Him: Hey! I like your hair!
Me: Thanks!
Him: It's really bright.
Me: Yup.
Him: What's your mom think?
Me: She hasn't seen it yet. (This was a lie. She doesn't particularly like it, but my haircolor is probably the least of my mom's worries about me.)
Him: Oh. You have a boyfriend?
Me: Not exactly. (Actually, not at all. Why'd I say that? I don't know. Maybe force of habit, from all those years when people would ask me if I had a boyfriend, and I had to decide whether or not to tell them about my girlfriend.)
Him: Oh. You will.
Me: Gosh, thanks. (I meant it, oddly.)
Him: Yeah, someday you will have a boyfriend. He'll teach you to change your hair back.
Me: Oh, um, okay ...
Him: Have a nice day!
Me: You, too, dude. You, too.

This was only the first of several bizarre interactions I had in between Miami Beach and home. In addition, I was mistaken once for a 16-year-old woman and once for a 14-year-old boy, encouraged to hurry up and give my parents grandbabies, asked if the baby sweater I was knitting was for my own child and also if it was for my younger sibling, and once I sat for two hours next to an older, apparently middle-class woman who was very earnestly engaged in reading Barbara Ehrenreich's Nickeled and Dimed, a book that was assigned to me three times in three years of college, and which makes me angrier than any other book I've ever read.

Mmm-mm, airports. Never a dull moment, I'm telling you.


Dane said...

Nickled and Dimed pisses me off too. I'm in Warsaw, about to get kicked off internet, or i'd write more.

Liora said...

I'm not so sure i actually understand what he said...

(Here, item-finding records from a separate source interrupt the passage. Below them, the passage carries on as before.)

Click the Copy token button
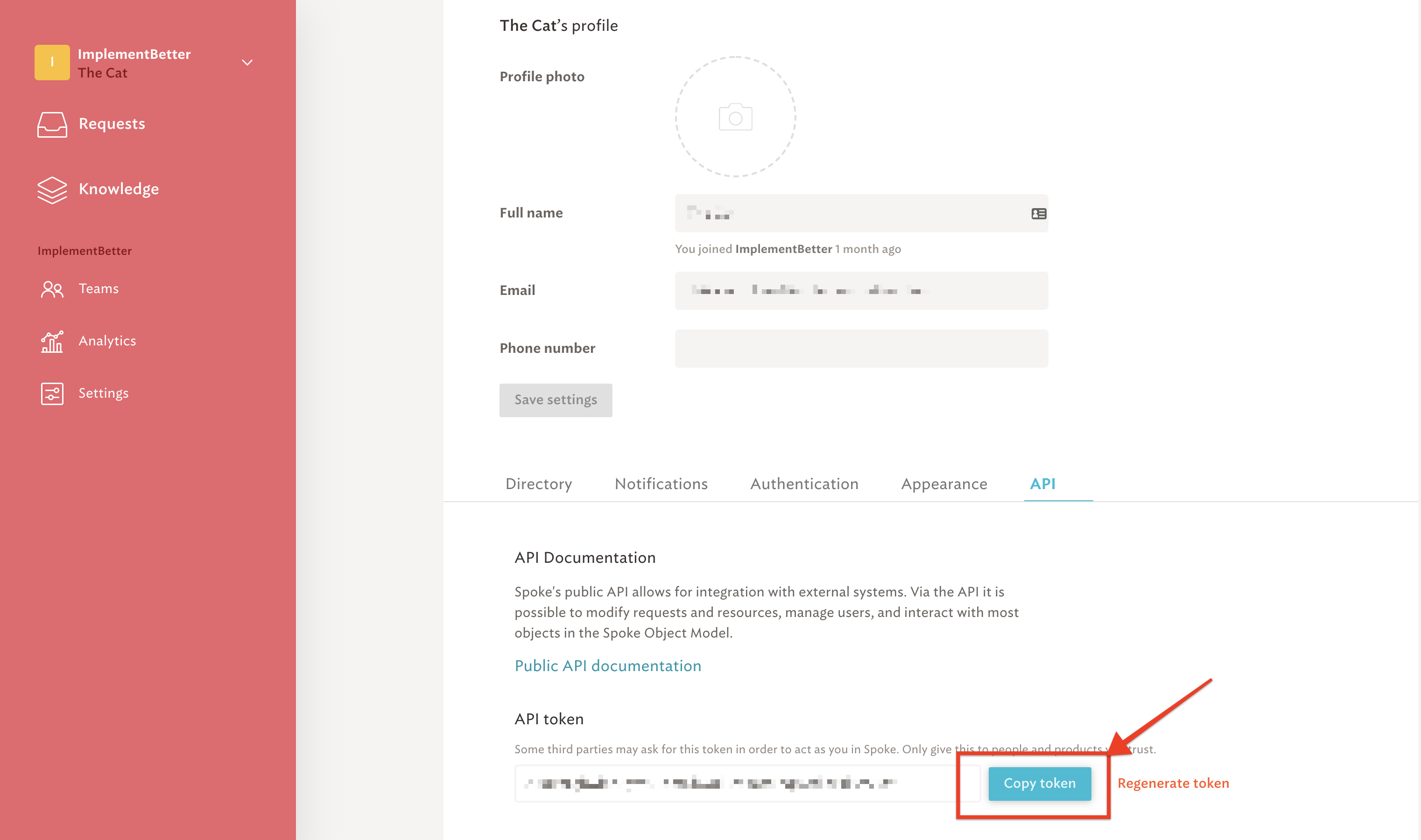 pos(1040,784)
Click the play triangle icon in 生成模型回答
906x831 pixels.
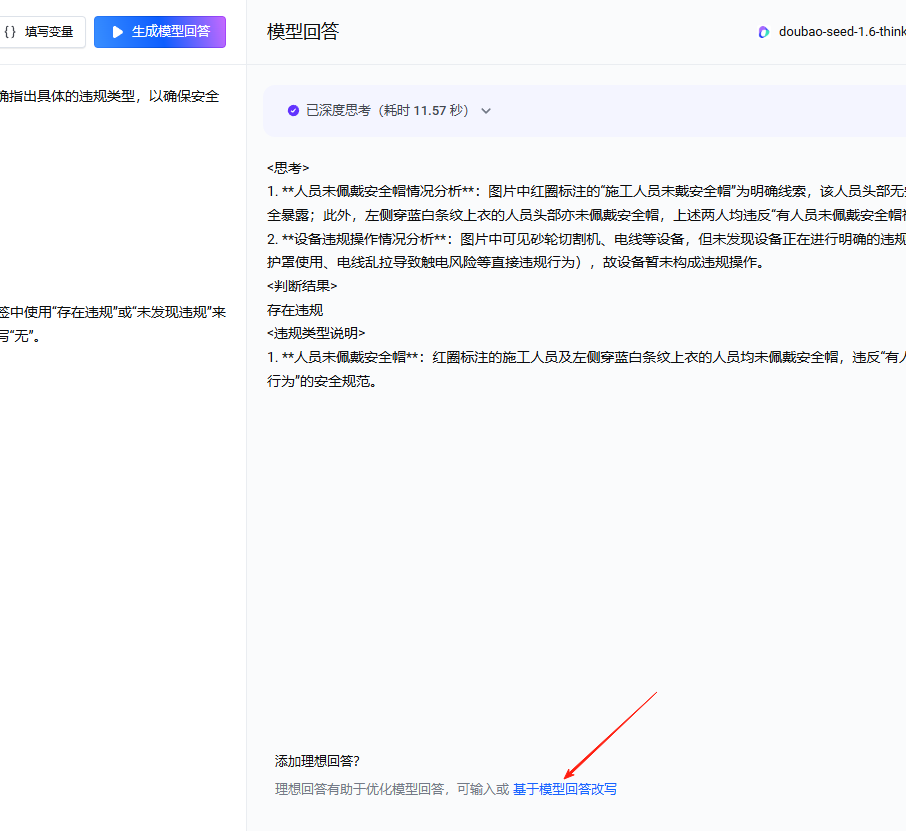118,32
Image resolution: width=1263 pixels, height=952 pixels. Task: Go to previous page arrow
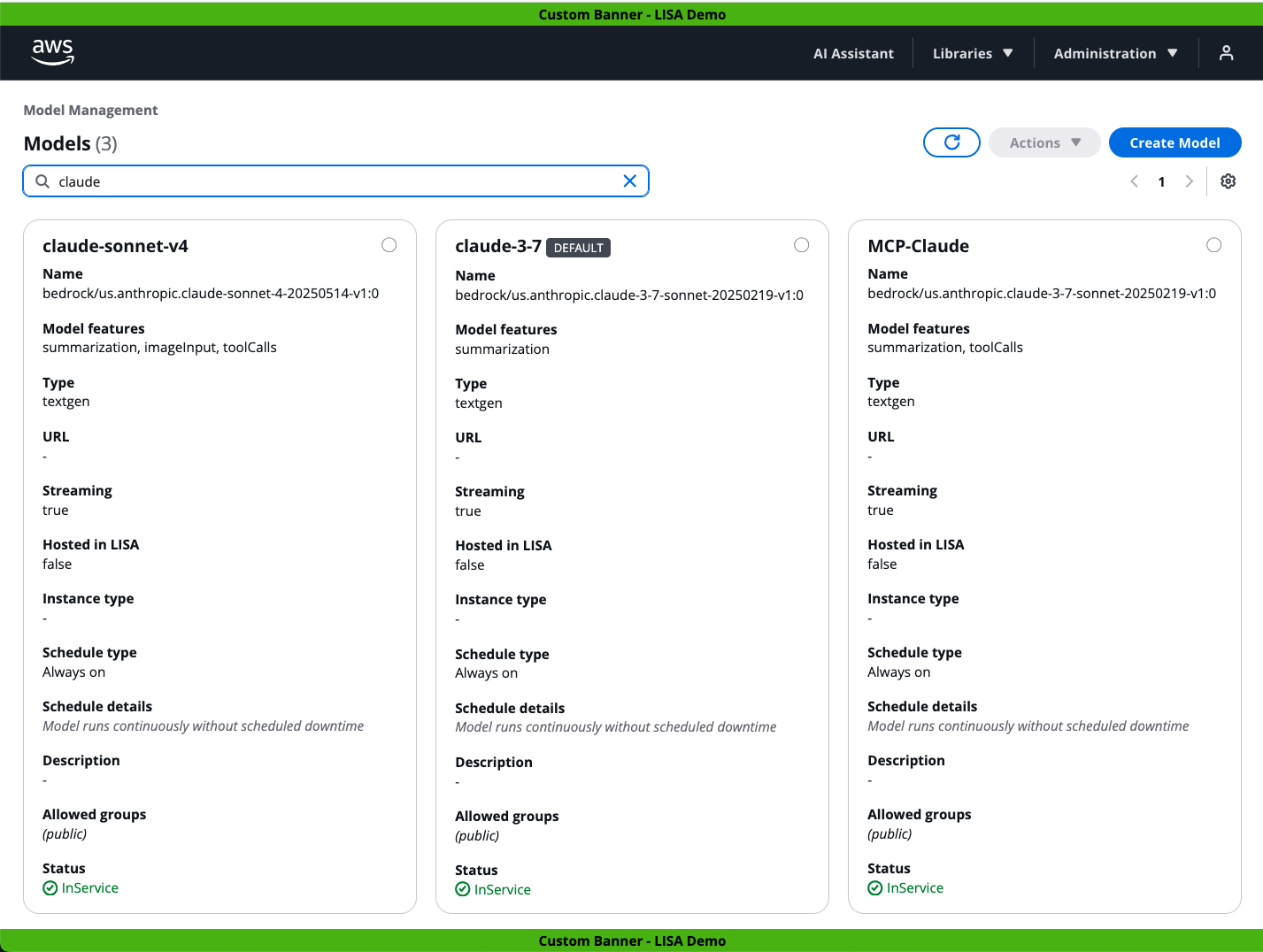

"I like your hair, but your boyfriend (which i prognosticate you'll get) will teach you for being such a rebel!"

i don't even know what to think about that

Anonymous said...

I just read the desciption for Nickeled and Dimed and it sounds very condescending.
Offensive and pointless too.

Anonymous said...

Do you have a younger sibling?

Davey says ... said...

Uh, not /that/ young. I don't have a child, either.

Anonymous said...

What does (s) he think about your new sexual identity?

Davey says ... said...

I don't have a "new sexual identity."
1)Transgender, genderqeer, etc. describe gender identities, not "sexual" identities.
2)It's not new; I've been identifying myself as transgedner and genderqueer for about six years.
What does my sibling think? She doesn't know, because I haven't spoken with her in about five years, since before I came out to my family. I haven't spoken with her because she's out of touch with this entire half of the family (she's my half sibling).
But the point of my original sibling comment was that I am too old to feasibly have a sibling young enough to wear a newborn-sized sweater. It wouldn't be impossible, but it would be very unlikely.

Anonymous said...

I'm sorry, I didn'tmean to say sexual- i know the difference, it was a mistake.

I meant "new" in the relative sense, as I'm sure you didn't come out to your family when you were very young

And i understood the point of including the comment about your younger sibling/ child, I was just curious about the matter

Davey says ... said...

tsall good. who are you, anyway? because not many strangers read my blog. (if you do me the favor of answering, i will read it but not post it.)